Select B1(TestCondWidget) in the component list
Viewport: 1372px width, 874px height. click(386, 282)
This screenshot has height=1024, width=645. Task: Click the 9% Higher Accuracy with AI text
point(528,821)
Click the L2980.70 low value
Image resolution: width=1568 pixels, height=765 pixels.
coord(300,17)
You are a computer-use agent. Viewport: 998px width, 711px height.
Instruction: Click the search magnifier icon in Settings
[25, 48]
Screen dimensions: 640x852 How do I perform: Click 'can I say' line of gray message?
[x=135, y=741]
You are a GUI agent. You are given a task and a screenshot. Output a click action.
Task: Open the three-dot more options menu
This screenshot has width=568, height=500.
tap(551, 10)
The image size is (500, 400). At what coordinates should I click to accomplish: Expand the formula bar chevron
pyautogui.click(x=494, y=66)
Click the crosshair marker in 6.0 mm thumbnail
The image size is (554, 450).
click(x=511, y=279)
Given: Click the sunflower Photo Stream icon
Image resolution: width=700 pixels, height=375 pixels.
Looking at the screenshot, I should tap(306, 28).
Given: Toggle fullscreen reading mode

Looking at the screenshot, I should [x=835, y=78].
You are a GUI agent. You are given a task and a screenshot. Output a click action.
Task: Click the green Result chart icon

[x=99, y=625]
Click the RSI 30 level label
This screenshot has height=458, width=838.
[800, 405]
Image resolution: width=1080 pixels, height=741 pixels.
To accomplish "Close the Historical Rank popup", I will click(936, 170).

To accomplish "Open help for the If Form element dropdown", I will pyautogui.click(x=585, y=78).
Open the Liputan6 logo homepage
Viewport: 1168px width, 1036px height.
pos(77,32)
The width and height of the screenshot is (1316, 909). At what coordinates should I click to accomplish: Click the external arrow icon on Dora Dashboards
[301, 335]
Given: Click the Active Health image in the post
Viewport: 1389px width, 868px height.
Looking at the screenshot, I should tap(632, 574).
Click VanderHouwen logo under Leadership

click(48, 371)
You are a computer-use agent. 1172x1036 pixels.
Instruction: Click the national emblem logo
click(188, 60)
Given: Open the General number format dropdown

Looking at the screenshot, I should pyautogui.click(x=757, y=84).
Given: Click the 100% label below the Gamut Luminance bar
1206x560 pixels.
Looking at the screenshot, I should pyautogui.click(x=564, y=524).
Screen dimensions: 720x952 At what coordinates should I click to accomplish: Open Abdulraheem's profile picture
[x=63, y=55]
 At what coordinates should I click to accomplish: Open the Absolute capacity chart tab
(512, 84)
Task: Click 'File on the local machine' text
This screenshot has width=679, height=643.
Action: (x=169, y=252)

────

The listing above should be repeated in its entirety, unchanged.

» Reply to the exercise:
Select B1(TestCondWidget) in the component list
Viewport: 1372px width, 874px height. click(386, 282)
This screenshot has height=1024, width=645. Task: Click the 9% Higher Accuracy with AI text
point(528,821)
Click the L2980.70 low value
Image resolution: width=1568 pixels, height=765 pixels.
coord(300,17)
You are a computer-use agent. Viewport: 998px width, 711px height.
Instruction: Click the search magnifier icon in Settings
[25, 48]
Screen dimensions: 640x852 How do I perform: Click 'can I say' line of gray message?
[x=135, y=741]
You are a GUI agent. You are given a task and a screenshot. Output a click action.
Task: Open the three-dot more options menu
This screenshot has width=568, height=500.
tap(551, 10)
The image size is (500, 400). At what coordinates should I click to accomplish: Expand the formula bar chevron
pyautogui.click(x=494, y=66)
Click the crosshair marker in 6.0 mm thumbnail
The image size is (554, 450).
click(x=511, y=279)
Given: Click the sunflower Photo Stream icon
Image resolution: width=700 pixels, height=375 pixels.
Looking at the screenshot, I should tap(306, 28).
Given: Toggle fullscreen reading mode

Looking at the screenshot, I should [x=835, y=78].
You are a GUI agent. You are given a task and a screenshot. Output a click action.
Task: Click the green Result chart icon

[x=99, y=625]
Click the RSI 30 level label
This screenshot has height=458, width=838.
[800, 405]
Image resolution: width=1080 pixels, height=741 pixels.
To accomplish "Close the Historical Rank popup", I will click(936, 170).

To accomplish "Open help for the If Form element dropdown", I will pyautogui.click(x=585, y=78).
Open the Liputan6 logo homepage
Viewport: 1168px width, 1036px height.
pos(77,32)
The width and height of the screenshot is (1316, 909). At what coordinates should I click to accomplish: Click the external arrow icon on Dora Dashboards
[301, 335]
Given: Click the Active Health image in the post
Viewport: 1389px width, 868px height.
Looking at the screenshot, I should tap(632, 574).
Click VanderHouwen logo under Leadership

click(48, 371)
You are a computer-use agent. 1172x1036 pixels.
Instruction: Click the national emblem logo
click(188, 60)
Given: Open the General number format dropdown

Looking at the screenshot, I should pyautogui.click(x=757, y=84).
Given: Click the 100% label below the Gamut Luminance bar
1206x560 pixels.
Looking at the screenshot, I should pyautogui.click(x=564, y=524).
Screen dimensions: 720x952 At what coordinates should I click to accomplish: Open Abdulraheem's profile picture
[x=63, y=55]
 At what coordinates should I click to accomplish: Open the Absolute capacity chart tab
(512, 84)
Task: Click 'File on the local machine' text
This screenshot has width=679, height=643.
Action: (x=169, y=252)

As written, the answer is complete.